Her eyes sparkled. “I'll hurry.” She made short work of the remaining steps and waggled her fingers at him before the door closed and blocked her from view.
Jack settled in for the wait. Mrs. Hensley's maid would take care of the children for the evening, but it was up to Alaina to get them settled for their supper before her duties were done. Ten minutes and she would be his.
His heart rate rose with anticipation. He rehearsed the speech he would make before the proposal. Should he kneel? Would she laugh? He patted his breast pocket to be sure he had a handkerchief in case she cried.

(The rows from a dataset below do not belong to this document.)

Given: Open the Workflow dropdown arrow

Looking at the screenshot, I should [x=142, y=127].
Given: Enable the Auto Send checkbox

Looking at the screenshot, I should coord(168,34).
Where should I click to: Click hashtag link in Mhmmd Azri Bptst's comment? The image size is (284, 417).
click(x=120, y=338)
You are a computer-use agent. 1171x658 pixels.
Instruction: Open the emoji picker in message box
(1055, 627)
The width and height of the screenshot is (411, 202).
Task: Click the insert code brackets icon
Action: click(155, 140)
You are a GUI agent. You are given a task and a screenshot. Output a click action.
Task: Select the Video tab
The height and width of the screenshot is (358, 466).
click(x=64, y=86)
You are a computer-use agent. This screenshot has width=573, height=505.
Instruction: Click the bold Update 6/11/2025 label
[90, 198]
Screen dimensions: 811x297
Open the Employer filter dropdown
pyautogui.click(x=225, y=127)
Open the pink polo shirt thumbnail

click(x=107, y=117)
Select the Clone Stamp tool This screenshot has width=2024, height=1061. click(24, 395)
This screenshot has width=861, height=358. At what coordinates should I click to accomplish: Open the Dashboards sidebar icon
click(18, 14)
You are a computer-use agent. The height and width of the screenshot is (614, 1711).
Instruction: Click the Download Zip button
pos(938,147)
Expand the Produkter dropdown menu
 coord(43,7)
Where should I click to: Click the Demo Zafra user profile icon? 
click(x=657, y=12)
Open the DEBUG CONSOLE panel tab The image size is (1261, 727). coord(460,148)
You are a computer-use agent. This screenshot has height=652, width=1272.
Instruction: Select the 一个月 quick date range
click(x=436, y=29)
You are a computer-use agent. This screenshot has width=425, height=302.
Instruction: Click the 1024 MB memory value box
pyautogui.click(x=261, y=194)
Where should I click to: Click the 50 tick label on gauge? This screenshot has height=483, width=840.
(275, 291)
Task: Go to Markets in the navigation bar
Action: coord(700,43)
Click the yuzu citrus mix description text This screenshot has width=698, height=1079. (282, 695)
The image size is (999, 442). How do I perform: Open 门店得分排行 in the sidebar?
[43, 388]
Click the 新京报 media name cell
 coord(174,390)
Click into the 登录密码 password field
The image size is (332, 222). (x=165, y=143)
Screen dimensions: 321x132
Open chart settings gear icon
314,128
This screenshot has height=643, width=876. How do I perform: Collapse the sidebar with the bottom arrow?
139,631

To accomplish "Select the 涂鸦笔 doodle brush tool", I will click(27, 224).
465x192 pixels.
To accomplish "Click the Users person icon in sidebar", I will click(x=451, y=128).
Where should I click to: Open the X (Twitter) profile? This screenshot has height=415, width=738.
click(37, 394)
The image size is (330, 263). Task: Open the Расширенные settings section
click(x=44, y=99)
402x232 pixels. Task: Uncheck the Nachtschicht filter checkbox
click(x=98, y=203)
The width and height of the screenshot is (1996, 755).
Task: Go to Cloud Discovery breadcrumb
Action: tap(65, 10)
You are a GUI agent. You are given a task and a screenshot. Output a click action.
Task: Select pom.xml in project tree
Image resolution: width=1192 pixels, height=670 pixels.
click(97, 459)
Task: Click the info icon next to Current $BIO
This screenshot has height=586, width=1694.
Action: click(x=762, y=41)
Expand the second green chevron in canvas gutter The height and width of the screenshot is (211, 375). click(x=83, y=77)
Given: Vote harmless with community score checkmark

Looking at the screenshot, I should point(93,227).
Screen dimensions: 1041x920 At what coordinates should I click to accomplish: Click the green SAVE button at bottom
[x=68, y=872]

He straightened when the front door opened again and Alaina stepped onto the porch. At the top of the steps, she tilted her face toward the sun as if drinking in its energy. Jack's heart slammed against his ribs. He barreled up the steps.
She startled, a delicate hand at her throat. “You're crazy.”
“Crazy in love.”
She shook her head at him and stroked her hand down his cheek. “What am I going to do with you?”
It was on the tip of his tongue to say the words, but he bit them back. He didn't want her memory of his proposal to be the front step of the Hensley rental.
In another burst of exuberance, Jack spanned her waist with his hands and lifted her down to the step even with him. She gasped at his action. When her feet were on solid ground again, he pulled her close.
She tilted her head back and jammed an elbow against his chest. “Really, Jack, I don't know what's gotten into you.” Her gaze darted back to the house. “We need to be aware of who might be watching. You know the club doesn't like trespassers.”
“You're not a trespasser. You work for them,” Jack pointed out, but he gave her some room and satisfied himself with holding her hand.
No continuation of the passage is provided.